PASSAGE GIVEN.
* * * *
Tax-avoidance schemes are based on frivolous arguments that the Service and the federal courts have repeatedly rejected. These schemes typically are sold by promoters for a substantial fee, and may be sold over the Internet, through advertisements in newspapers and magazines, at conferences and seminars (including conferences for professional groups such as doctors or dentists), and through recommendations of friends or acquaintances who have learned about these schemes.

Section 2 of this Notice sets out many of the most common frivolous arguments used by these tax-avoidance schemes. The Service is committed to identifying taxpayers who attempt to avoid their tax obligations by using schemes based on these and other frivolous arguments. Frivolous returns and other similar documents submitted to the Service are processed through its Frivolous Return Program. The Service also reviews other non-return documents making frivolous arguments submitted by taxpayers, such as correspondence, to determine whether these individuals have filed required tax returns and paid all taxes due for previous years.

Section 3 of this Notice identifies potential civil and criminal penalties. Taxpayers who engage in tax-avoidance schemes will be liable for unpaid taxes and interest. In addition, the Service will impose civil and criminal penalties against taxpayers where appropriate. The Service also will determine appropriate penalties against persons who promote these schemes and who prepare frivolous returns based these schemes.


This section sets out many common frivolous arguments used by taxpayers to avoid or evade tax.

• “The 16th Amendment is invalid because it contradicts the original Constitution, and it was not properly ratified.” The 16th Amendment, which authorizes the income tax, was properly ratified and is valid.

• “A taxpayer can make a ‘claim of right’ to exclude the cost of his labor from income.” There is no “claim of right” doctrine under any federal law, including the Internal Revenue Code, that permits a taxpayer to deduct or exclude the value of his labor.

• “Only income from a foreign source is taxable under section 861.” Sections 861-865 do not exclude income from tax. In particular, nothing in these sections or the Treasury regulations provides that only income earned from certain foreign sources is subject to U.S. tax.

• “I am not a ‘citizen’ or a ‘person’ within the meaning of the Internal Revenue Code.” A citizen of each of the 50 States (e.g., New York or California) of the United States and the District of Columbia is also a citizen of the United States.

• “Citizens of States, such as New York, are citizens of a foreign country and therefore not subject to tax.” Section 911 permits a taxpayer to elect to exclude income from U.S. income tax only when the taxpayer earns income and resides outside the United States under the conditions and limitations set forth in that section. For purposes of section 911, States (e.g., New York or California), Commonwealths, and Territories (e.g., Johnston Atoll) of the United States are not foreign countries.

• “A taxpayer can escape income tax by putting assets in an offshore bank account.” A citizen or resident of the United States cannot use an offshore arrangement (such as a foreign bank or brokerage account, or a credit card issued by a foreign bank) to avoid his tax obligations. In addition, taxpayers are required to disclose foreign financial accounts to the Treasury Department and may face civil and criminal penalties if they fail to do so.
* * * *
DATA PROVIDED.
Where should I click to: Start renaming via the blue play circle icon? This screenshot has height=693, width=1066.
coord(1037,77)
* * * *
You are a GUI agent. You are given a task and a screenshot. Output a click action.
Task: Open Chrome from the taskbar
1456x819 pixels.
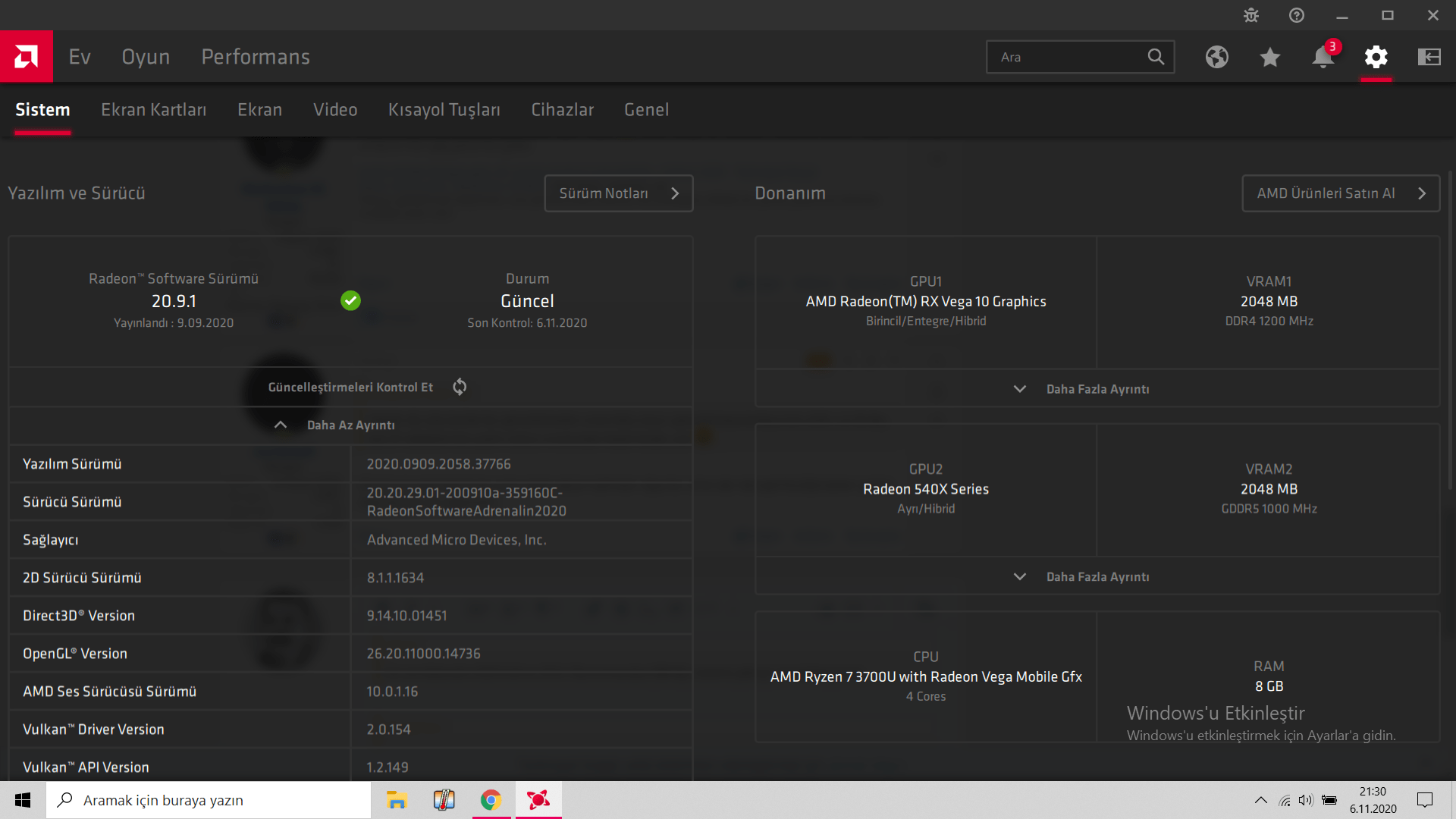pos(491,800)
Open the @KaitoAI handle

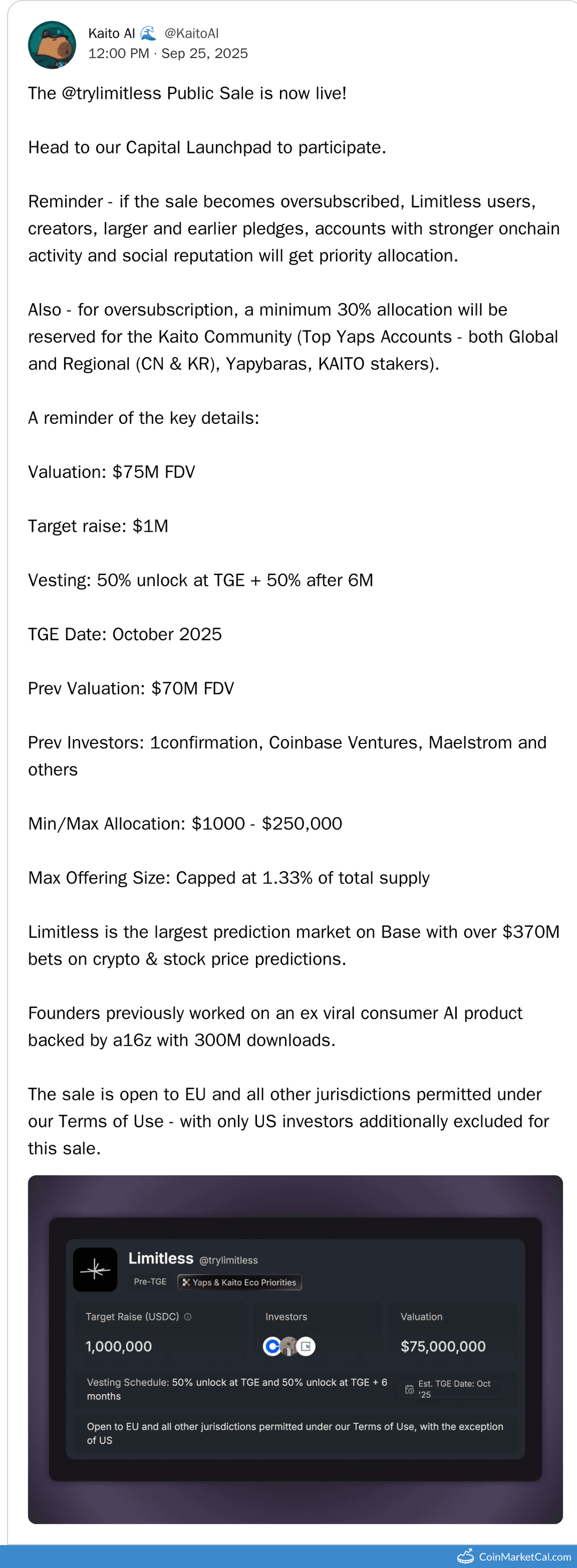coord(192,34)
* * * *
GIVEN EXERCISE.
From the notice on frivolous tax arguments above, set down the part from "This section sets" to "of his labor." word for word.

FINISHED TASK.
This section sets out many common frivolous arguments used by taxpayers to avoid or evade tax.

• “The 16th Amendment is invalid because it contradicts the original Constitution, and it was not properly ratified.” The 16th Amendment, which authorizes the income tax, was properly ratified and is valid.

• “A taxpayer can make a ‘claim of right’ to exclude the cost of his labor from income.” There is no “claim of right” doctrine under any federal law, including the Internal Revenue Code, that permits a taxpayer to deduct or exclude the value of his labor.